You’ll gather taxes on a weekly basis, so you’ll have everything you need to start planning out your roads, residential neighborhood blocks, commercial areas, and industrial zones—all of them hooked up to power, water, and cell phone coverage. That’s the basics of it, and even though it doesn’t get much deeper than that, the balance Little Cities is going for makes it feel like it’s more about providing a charming and relaxing experience that’s never too fiddly or fast-paced that you can’t just watch the world go by.
It’s apparent from the start that Little Cities is meant to be a more casual city-managing experience than others in the genre. You don’t need to deal with pollution, water piping, sewer wastage, electrical networks—all of that is handled automatically by connecting buildings to the central road network that you lay down. You can’t pause during gameplay to plonk down buildings or overhaul your roads. For my preview, the game seemed to provide plenty of time to breathe and do everything at a leisurely pace.
You also won’t need to paw through endless menus, which you might otherwise find on 2D city builders which may better provide fitting pieces with a bevy of roundabouts, road curve pieces, management tools, etc. For example: in Little Cities, you throw down one style of road which only allows for 90-degree grid patterns and basic intersections. At least for my playthrough, which allowed me to progress up to level 25 only on the desert island map, traffic was nonexistent. I could build massive industrial zones with only one entrance, weird intersections that would otherwise mean gridlock—basically many of the issues you might have to contend with in more a more in-depth city sim.

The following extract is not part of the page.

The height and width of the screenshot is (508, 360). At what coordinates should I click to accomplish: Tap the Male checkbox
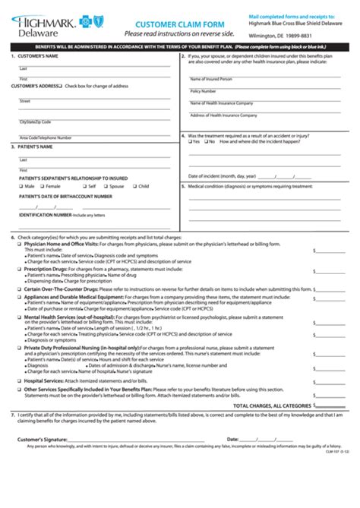coord(21,186)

So now you know what’s missing, or rather the intentional omissions indie studio Purple Yonder made when designing Little Cities. So what does bring to the table besides being in VR?
Since the game is focused entirely on building on island areas, it offers up a lot of fun ways to level hazards at the player, which you need to contend with in unique ways. In the game’s desert type island, I had a massive, persistent sand storm that prevented me from building anything besides roads. Plonking down any zone, which you do by raising your wrist-mounted menu, resulted in a building site that’s never completed. The answer? Plant a few trees!
Sand storms can be banished if you put down enough trees, which unlock the area to you can continue building out blocks of houses, businesses, and factories.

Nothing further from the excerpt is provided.